Data items:
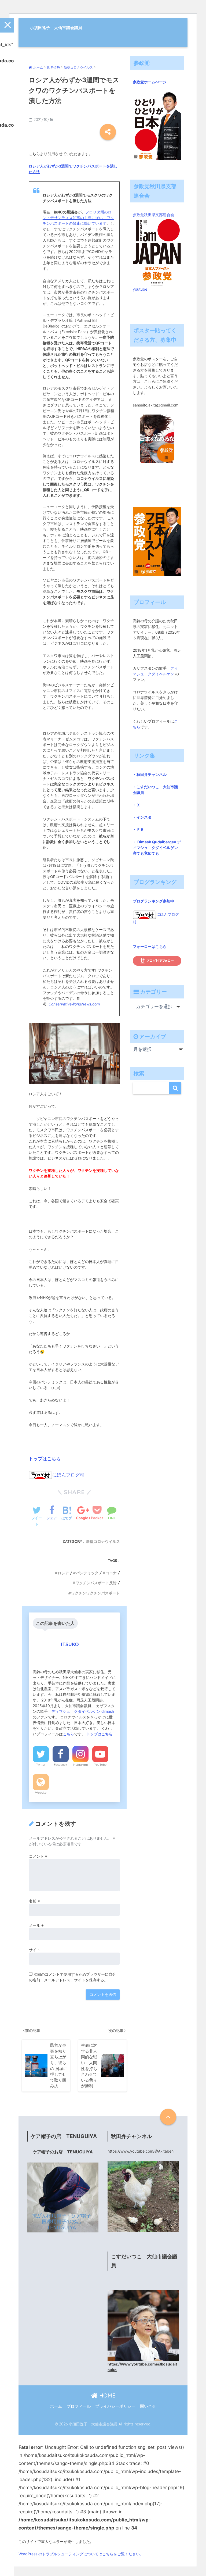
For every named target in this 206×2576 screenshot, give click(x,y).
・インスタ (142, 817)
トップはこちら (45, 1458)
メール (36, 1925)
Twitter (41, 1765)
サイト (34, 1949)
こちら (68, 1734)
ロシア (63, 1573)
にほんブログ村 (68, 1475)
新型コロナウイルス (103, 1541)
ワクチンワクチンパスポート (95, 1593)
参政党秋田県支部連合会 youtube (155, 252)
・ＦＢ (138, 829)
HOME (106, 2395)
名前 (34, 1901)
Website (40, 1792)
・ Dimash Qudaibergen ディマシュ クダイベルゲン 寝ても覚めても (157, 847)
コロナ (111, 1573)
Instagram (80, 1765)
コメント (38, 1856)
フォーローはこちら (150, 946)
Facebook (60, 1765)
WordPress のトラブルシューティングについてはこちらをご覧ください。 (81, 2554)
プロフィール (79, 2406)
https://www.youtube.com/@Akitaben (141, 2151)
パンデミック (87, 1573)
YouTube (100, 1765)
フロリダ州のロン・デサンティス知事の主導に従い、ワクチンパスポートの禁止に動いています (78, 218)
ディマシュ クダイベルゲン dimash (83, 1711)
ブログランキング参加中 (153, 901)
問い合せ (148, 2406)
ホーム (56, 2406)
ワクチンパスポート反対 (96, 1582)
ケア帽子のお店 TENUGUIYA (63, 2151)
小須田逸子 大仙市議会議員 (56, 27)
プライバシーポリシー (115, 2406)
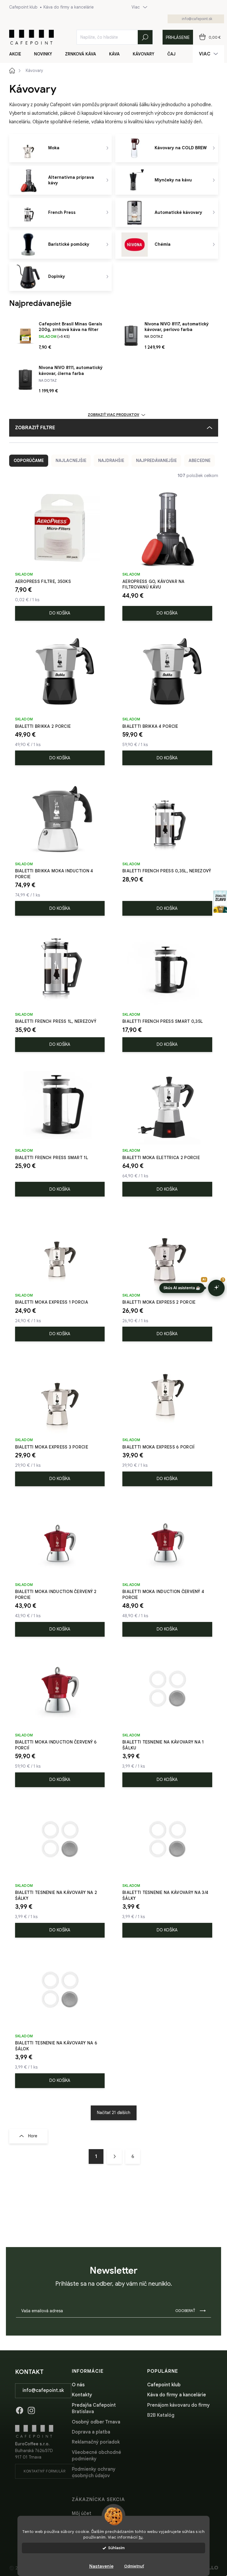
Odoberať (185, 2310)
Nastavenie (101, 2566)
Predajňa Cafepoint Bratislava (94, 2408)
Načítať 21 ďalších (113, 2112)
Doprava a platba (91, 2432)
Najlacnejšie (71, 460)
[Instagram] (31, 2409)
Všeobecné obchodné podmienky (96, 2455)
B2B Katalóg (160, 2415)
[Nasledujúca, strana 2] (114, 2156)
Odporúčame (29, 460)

ASSIGNMENT:
What the answer must hold is the exact text of every line from the one containing "ケア帽子のお店 TENUGUIYA (63, 2151)" through the end of the data, minus any pictures.

ANSWER AREA:
ケア帽子のお店 TENUGUIYA (63, 2151)
小須田逸子 大仙市議会議員 (56, 27)
プライバシーポリシー (115, 2406)
Odoberať (185, 2310)
Nastavenie (101, 2566)
Predajňa Cafepoint Bratislava (94, 2408)
Načítať 21 ďalších (113, 2112)
Doprava a platba (91, 2432)
Najlacnejšie (71, 460)
[Instagram] (31, 2409)
Všeobecné obchodné podmienky (96, 2455)
B2B Katalóg (160, 2415)
[Nasledujúca, strana 2] (114, 2156)
Odporúčame (29, 460)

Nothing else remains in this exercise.